__Your task__
Pick out every line in the material below that contains the word "Instruction", and copy each one in full.

__Entries provided__
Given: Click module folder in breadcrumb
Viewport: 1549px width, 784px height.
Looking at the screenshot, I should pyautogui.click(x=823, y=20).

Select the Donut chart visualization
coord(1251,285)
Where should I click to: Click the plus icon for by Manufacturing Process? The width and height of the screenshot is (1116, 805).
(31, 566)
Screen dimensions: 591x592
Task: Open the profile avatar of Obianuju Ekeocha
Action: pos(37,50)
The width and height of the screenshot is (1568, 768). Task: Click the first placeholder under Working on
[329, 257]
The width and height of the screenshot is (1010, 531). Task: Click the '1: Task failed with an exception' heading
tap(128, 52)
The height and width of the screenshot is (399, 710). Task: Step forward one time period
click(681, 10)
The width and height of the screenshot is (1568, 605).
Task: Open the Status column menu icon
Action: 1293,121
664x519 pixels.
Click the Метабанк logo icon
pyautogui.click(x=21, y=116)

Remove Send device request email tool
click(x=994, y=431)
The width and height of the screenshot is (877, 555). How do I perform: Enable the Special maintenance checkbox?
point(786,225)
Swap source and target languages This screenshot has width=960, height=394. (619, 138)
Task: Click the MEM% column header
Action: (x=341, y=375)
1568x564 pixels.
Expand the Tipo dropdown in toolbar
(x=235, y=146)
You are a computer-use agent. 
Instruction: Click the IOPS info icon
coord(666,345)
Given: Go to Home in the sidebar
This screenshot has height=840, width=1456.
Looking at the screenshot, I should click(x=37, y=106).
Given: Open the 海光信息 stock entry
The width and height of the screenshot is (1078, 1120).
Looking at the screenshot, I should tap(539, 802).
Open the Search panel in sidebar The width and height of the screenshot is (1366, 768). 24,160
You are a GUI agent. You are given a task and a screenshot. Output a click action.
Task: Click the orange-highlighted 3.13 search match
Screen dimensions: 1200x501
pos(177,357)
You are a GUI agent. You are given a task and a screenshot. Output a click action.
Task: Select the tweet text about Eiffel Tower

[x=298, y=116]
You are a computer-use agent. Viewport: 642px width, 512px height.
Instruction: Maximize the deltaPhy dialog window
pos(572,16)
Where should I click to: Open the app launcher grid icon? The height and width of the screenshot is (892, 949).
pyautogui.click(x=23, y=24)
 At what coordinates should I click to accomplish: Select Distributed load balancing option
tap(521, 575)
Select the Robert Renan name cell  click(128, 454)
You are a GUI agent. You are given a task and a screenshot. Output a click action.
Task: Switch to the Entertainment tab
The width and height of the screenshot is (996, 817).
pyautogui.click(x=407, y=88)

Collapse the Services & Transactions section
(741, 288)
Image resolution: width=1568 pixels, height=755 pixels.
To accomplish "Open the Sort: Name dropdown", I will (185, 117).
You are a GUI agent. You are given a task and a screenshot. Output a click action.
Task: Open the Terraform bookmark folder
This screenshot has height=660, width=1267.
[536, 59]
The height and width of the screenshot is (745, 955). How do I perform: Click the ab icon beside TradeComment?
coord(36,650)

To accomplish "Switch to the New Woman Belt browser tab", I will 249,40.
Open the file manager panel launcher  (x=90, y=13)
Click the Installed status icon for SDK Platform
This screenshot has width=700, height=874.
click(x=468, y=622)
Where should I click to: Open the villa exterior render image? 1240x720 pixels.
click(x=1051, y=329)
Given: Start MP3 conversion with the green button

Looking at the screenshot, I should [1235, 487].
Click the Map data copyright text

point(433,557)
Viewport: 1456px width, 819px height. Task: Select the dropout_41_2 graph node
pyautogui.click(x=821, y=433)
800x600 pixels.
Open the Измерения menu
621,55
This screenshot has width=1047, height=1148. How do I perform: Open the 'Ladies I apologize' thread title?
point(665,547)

__Reply__
Instruction: Click the IOPS info icon
Instruction: Maximize the deltaPhy dialog window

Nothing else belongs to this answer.